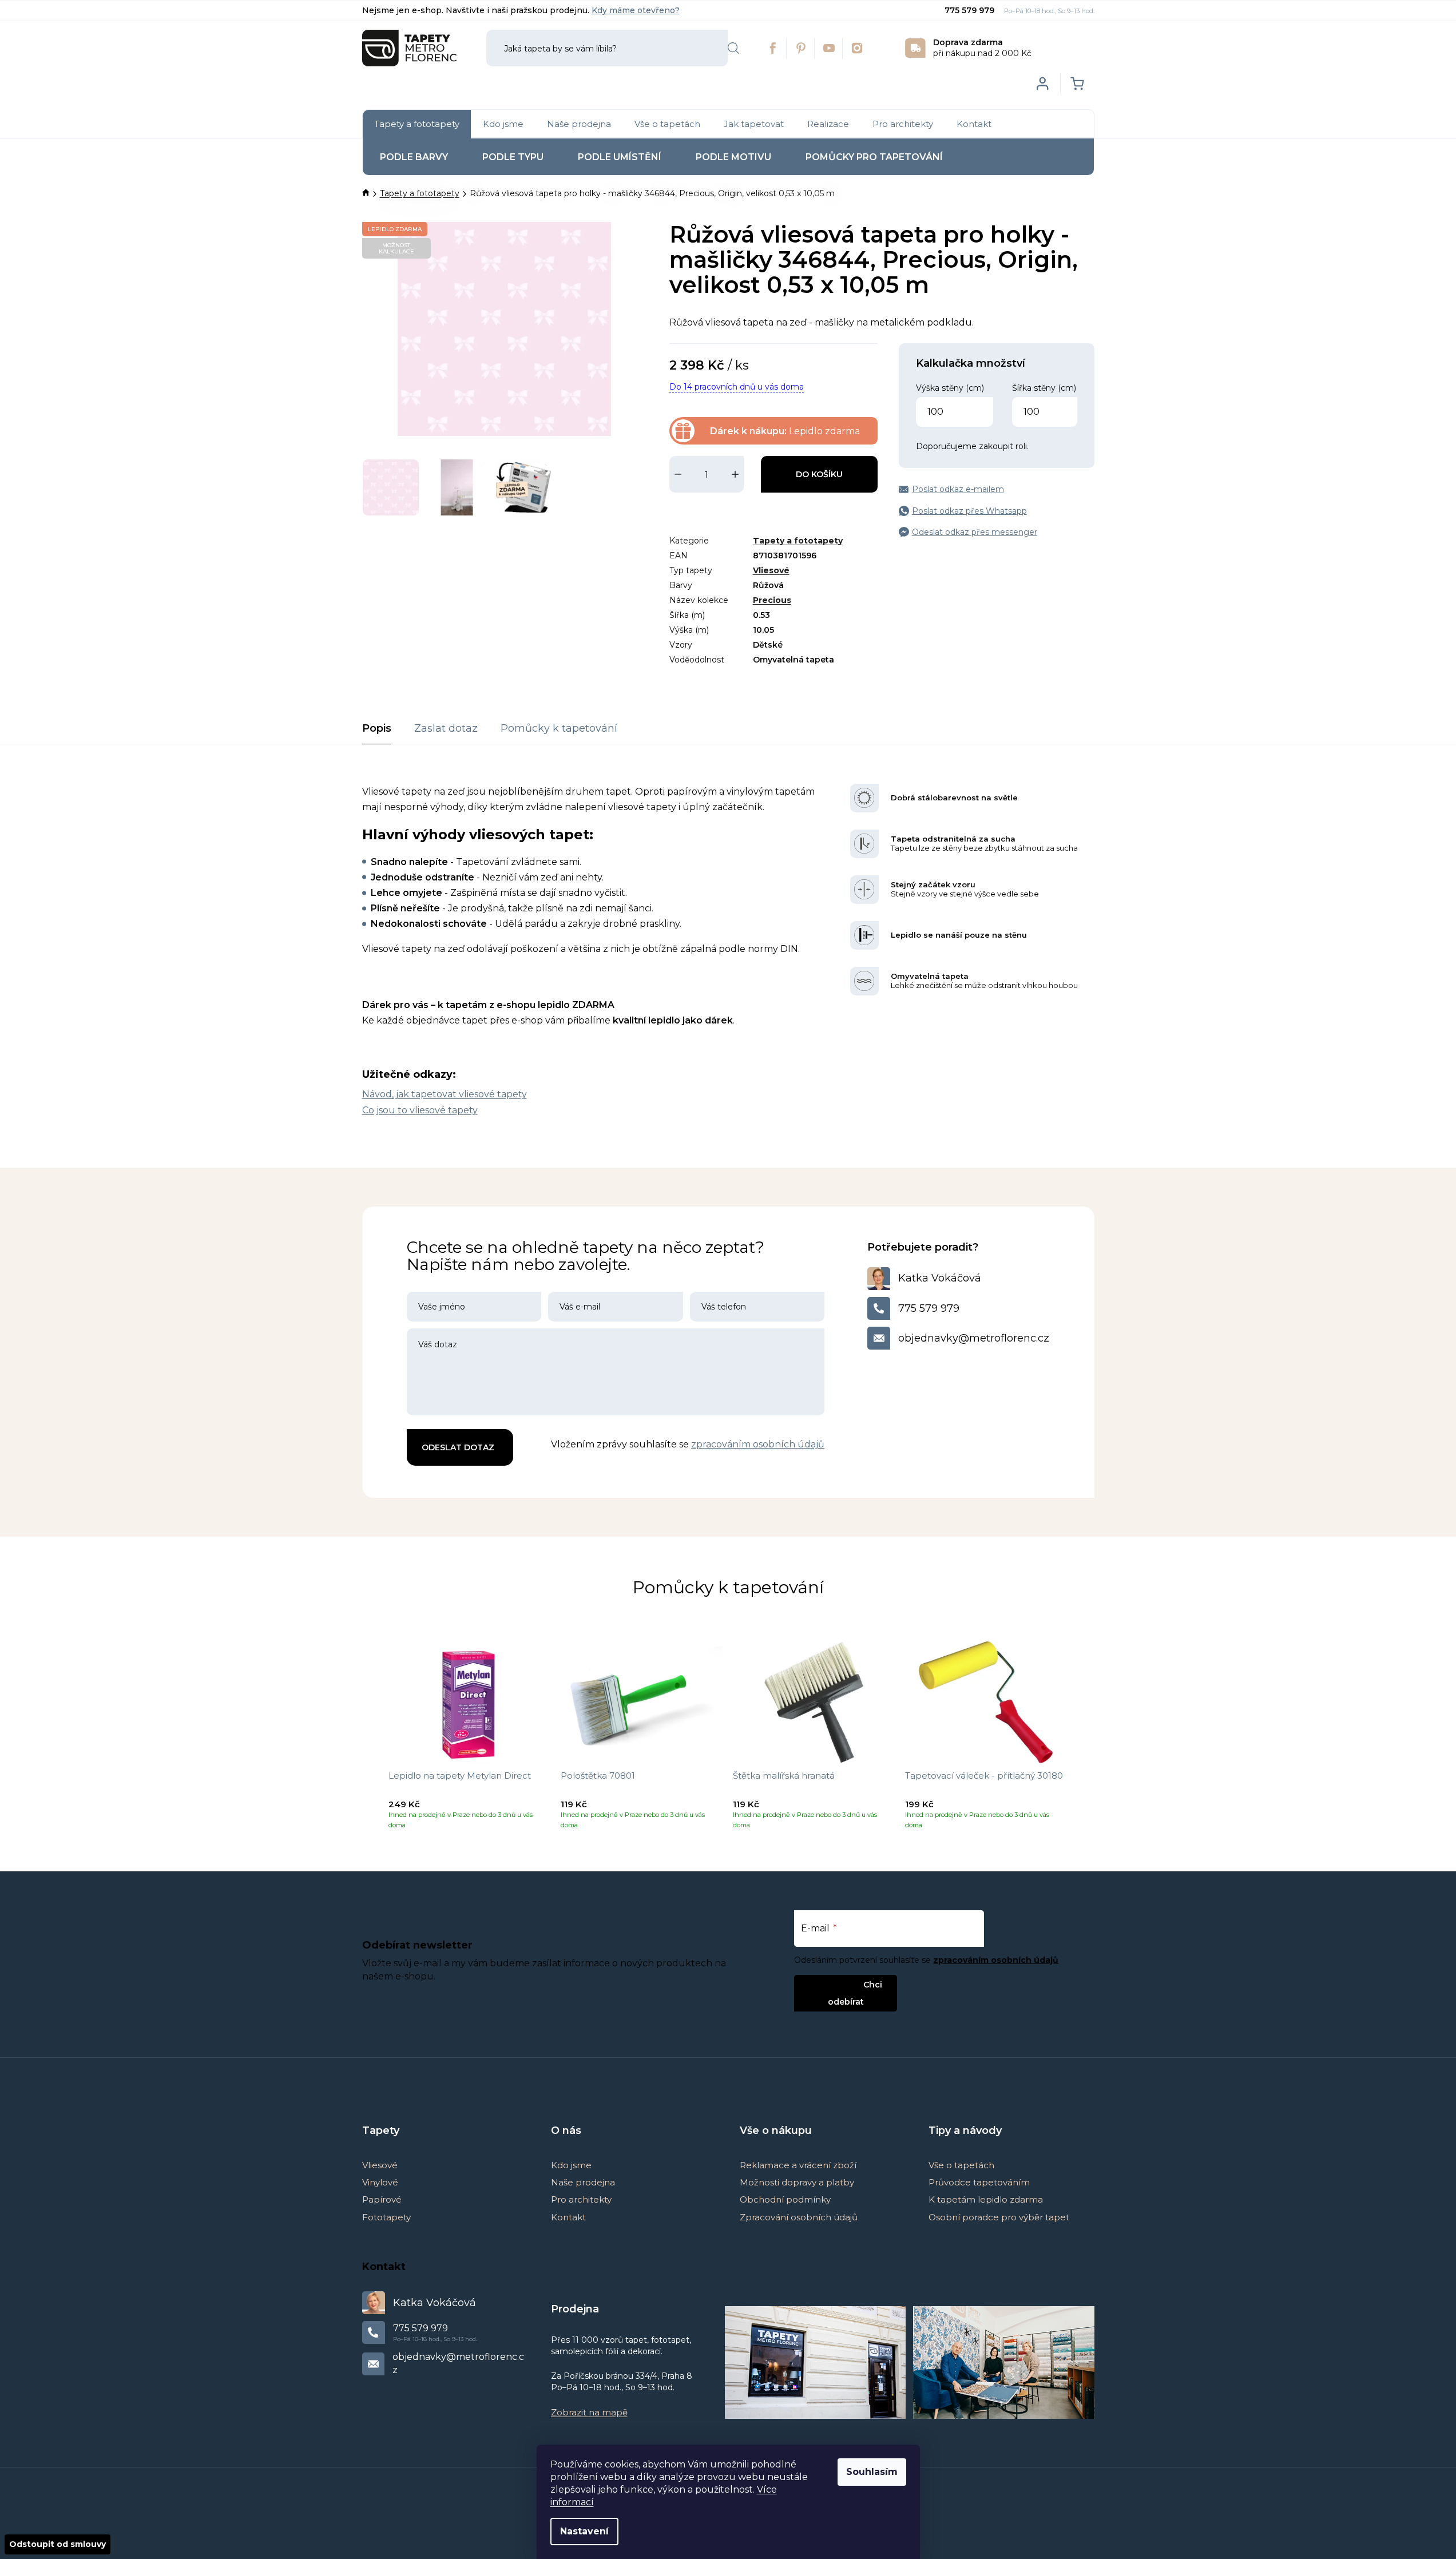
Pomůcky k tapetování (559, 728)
...
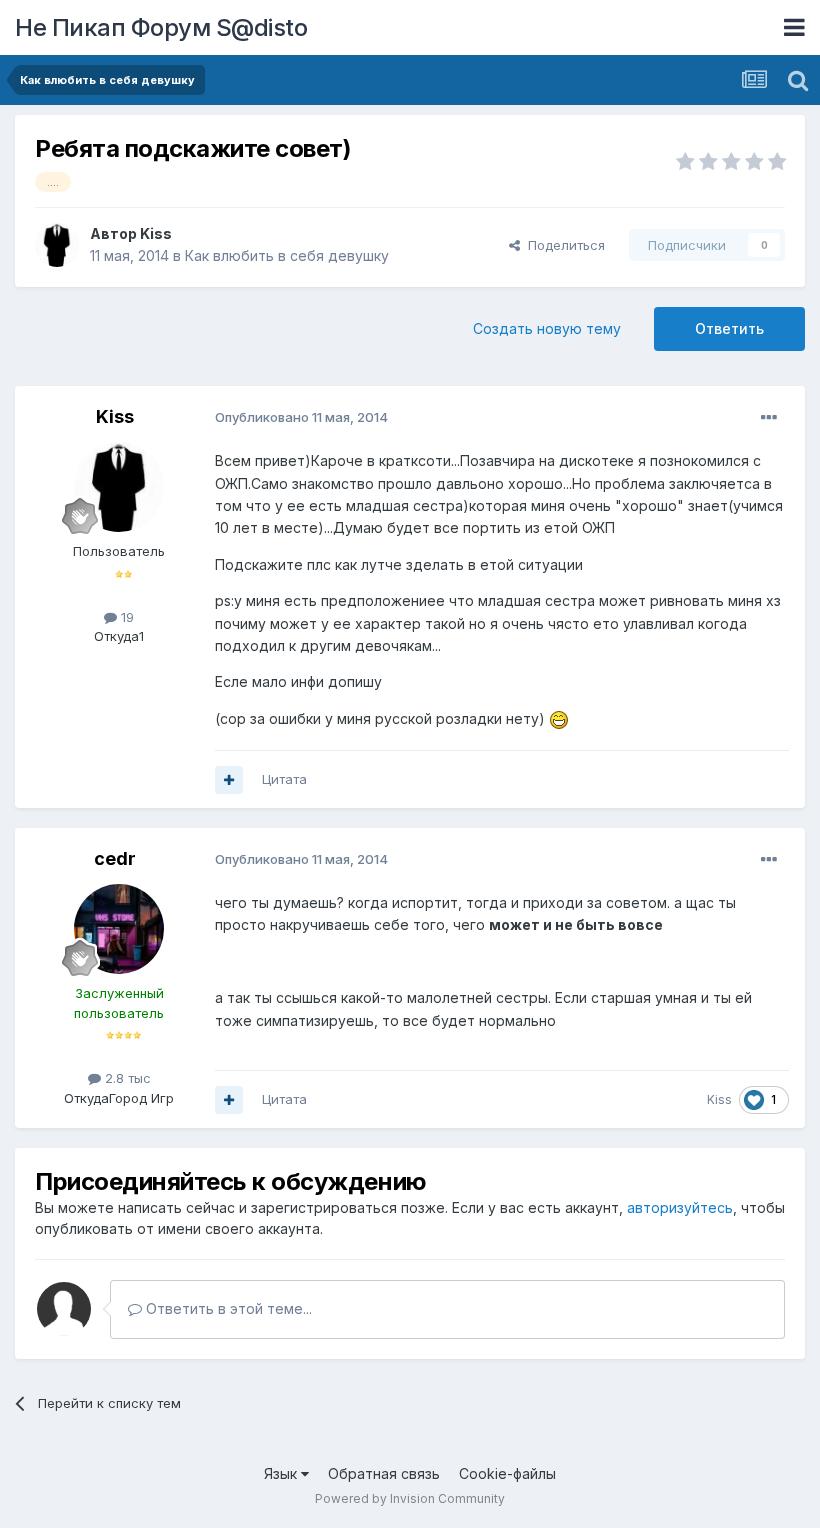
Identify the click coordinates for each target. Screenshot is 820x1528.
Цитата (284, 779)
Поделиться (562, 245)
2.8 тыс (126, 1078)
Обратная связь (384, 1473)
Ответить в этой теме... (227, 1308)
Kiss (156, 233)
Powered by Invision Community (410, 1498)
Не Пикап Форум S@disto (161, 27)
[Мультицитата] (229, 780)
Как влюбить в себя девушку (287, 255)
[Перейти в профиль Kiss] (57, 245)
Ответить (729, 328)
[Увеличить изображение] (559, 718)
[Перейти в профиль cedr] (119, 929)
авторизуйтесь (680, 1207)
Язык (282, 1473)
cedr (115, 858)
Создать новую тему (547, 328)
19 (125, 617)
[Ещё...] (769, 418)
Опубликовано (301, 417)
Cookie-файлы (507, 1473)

Activity:
Report each line above that includes the string "профиль".

Problem solution:
[Перейти в профиль Kiss] (57, 245)
[Перейти в профиль cedr] (119, 929)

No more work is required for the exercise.